TASK DIRECTIONS
In the forum thread below, what kind of police officer is the original poster's husband?

SOURCE PASSAGE

....

Anonymous wrote:Op have your husband go see him. Ask to talk to him privately and ask him questions you may have. It seems like maybe you want him to acknowledge you and that's okay. Don't listen to what anyone else says, do what your heart is telling you too but please prepare yourself for the fact that he may not acknowledge you. My husband met his dad at 32, dad insisted in meeting him, came by. 3 times and never showed up again. Even thought his was the outcome it brought a lot of peace to my husbands life.
Anonymous wrote:Anonymous wrote:Anonymous wrote:A cop isn't going to get a detailed medical history from an alleged hit and run witness.
Be honest and send a letter stating that you just want to know about medical history.
Sorry, I didn't explain this well. My husband, as a cop, could go to my bio-father's office and ask to speak to him privately about a hit-and-run he may have witnessed or something similar. Then, once alone, tell bio-father who he was and what we want from him. I have no idea if my bio-father has a family or if he does, if they know he fathered a child prior. A cop asking to speak to a potential witness wouldn't invite as many questions as a woman (me) showing up.
As for contacting him directly in a letter - I just don't want to. I don't want to risk his asking to see me. I just want the medical information.
And when your bio father complains to your husbands superior officers about your little ploy, how do you think that will go over for you? If you want to know, either ask yourself, send your husband WITHOUT some big lie, or maybe have your mother do it. She chose to have a baby with him, maybe she owes you this?
Anonymous wrote:OP here - My husband is a detective (plain clothes) so he wouldn't be walking in in uniform and cops are always allowed to "give cover" so there is no problem there.
But maybe you guys are right - I should just send him a letter with a medical questionnaire. When I read that this other woman did send her husband to contact her bio-father, it just seemed like an easier idea.
Anonymous wrote:Anonymous wrote:A cop isn't going to get a detailed medical history from an alleged hit and run witness.
Be honest and send a letter stating that you just want to know about medical history.

....

Collection entries
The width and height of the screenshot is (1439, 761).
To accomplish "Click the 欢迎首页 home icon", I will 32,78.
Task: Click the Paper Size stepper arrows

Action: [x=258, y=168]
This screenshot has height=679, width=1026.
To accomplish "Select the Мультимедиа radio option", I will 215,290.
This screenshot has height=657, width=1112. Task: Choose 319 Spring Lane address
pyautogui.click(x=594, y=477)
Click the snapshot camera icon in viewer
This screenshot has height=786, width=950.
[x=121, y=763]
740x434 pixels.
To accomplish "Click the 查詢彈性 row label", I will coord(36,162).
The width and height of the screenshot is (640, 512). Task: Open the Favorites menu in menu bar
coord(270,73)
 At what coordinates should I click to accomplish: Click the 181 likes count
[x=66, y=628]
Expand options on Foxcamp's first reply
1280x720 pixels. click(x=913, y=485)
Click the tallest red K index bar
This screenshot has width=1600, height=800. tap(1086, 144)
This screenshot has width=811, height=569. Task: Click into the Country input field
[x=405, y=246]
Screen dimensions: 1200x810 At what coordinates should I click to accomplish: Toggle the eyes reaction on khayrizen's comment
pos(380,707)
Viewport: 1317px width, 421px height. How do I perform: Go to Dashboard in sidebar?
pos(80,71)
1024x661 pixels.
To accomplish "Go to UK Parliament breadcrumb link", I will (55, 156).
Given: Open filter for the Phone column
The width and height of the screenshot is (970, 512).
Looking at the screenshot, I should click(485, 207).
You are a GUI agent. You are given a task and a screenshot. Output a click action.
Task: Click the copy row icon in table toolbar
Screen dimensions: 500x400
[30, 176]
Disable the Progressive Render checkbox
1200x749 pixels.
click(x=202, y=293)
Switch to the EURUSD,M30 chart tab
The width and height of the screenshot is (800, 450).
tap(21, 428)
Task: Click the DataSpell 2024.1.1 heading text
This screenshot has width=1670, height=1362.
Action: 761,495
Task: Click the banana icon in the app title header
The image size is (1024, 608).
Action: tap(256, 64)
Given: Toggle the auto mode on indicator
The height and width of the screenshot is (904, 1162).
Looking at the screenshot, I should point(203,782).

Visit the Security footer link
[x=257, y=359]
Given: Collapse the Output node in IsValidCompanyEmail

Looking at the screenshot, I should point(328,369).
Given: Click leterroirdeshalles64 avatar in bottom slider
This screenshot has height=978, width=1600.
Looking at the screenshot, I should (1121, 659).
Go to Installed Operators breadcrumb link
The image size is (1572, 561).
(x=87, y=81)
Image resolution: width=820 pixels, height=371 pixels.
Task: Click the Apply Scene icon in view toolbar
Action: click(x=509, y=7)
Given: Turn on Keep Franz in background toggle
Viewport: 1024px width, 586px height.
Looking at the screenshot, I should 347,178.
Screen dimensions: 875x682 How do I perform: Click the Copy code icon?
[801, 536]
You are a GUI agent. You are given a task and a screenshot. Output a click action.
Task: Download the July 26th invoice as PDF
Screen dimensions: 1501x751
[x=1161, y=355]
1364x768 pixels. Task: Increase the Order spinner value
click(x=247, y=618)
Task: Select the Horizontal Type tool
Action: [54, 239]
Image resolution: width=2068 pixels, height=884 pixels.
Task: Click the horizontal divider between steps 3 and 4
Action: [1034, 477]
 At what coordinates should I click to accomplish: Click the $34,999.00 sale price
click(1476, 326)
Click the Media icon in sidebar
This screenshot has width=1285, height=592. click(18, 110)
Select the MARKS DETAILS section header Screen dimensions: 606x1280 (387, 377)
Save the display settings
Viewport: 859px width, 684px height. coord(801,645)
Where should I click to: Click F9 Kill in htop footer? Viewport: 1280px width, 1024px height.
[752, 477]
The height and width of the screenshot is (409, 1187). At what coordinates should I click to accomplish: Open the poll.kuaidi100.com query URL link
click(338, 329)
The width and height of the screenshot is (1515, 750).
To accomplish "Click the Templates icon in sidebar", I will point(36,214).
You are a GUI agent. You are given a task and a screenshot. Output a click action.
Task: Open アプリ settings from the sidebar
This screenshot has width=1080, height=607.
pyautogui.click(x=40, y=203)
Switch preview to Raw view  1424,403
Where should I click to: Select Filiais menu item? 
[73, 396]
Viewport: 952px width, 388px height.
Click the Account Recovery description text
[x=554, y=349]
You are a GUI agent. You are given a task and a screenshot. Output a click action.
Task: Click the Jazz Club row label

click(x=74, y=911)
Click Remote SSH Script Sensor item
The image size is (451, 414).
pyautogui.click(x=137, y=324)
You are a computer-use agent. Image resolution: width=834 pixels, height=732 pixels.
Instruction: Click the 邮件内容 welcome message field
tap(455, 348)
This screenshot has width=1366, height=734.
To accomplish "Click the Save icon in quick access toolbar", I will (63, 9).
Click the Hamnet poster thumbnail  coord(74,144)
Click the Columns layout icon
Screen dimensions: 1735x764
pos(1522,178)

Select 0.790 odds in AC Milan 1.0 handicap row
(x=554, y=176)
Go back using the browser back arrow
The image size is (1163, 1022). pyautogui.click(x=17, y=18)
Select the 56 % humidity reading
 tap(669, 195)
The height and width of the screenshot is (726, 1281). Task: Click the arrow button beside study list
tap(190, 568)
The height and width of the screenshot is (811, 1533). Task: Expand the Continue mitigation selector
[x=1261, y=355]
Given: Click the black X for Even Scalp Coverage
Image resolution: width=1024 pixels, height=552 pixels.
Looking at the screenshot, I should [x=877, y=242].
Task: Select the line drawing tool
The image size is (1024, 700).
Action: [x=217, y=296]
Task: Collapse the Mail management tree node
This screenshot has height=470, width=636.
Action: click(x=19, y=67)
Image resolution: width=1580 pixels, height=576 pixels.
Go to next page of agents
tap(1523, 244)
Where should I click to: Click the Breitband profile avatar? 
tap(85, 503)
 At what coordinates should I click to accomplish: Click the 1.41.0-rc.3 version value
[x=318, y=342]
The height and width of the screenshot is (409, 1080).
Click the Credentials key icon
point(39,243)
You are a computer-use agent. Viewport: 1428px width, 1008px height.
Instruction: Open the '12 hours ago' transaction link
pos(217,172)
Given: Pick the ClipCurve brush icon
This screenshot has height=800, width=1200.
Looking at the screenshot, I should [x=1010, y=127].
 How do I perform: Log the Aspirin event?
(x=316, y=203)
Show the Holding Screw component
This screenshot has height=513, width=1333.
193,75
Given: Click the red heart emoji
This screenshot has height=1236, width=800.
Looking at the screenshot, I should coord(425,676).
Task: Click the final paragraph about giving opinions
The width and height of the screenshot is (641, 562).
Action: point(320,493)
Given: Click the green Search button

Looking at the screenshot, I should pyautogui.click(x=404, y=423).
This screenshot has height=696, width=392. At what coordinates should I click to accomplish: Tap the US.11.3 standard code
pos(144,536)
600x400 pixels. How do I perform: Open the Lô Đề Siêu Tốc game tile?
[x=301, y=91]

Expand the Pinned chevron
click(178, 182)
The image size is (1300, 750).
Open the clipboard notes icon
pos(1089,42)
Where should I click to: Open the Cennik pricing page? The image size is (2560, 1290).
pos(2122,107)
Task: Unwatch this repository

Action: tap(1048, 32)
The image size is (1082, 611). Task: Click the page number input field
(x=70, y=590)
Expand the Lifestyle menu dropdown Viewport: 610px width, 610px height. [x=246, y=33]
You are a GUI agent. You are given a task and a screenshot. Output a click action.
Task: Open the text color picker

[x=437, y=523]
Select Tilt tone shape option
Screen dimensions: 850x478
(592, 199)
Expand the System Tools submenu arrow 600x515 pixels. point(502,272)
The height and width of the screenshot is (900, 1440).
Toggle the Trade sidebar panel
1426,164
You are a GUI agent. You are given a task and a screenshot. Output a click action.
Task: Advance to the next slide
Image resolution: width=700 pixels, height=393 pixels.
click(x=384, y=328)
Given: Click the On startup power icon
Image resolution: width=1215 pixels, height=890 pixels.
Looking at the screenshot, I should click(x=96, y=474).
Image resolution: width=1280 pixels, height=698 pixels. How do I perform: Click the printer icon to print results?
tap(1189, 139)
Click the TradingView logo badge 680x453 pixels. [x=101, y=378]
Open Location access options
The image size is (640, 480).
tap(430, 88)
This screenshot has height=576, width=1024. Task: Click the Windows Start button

....

ANSWER TO THE PROBLEM
He is a plain-clothes detective.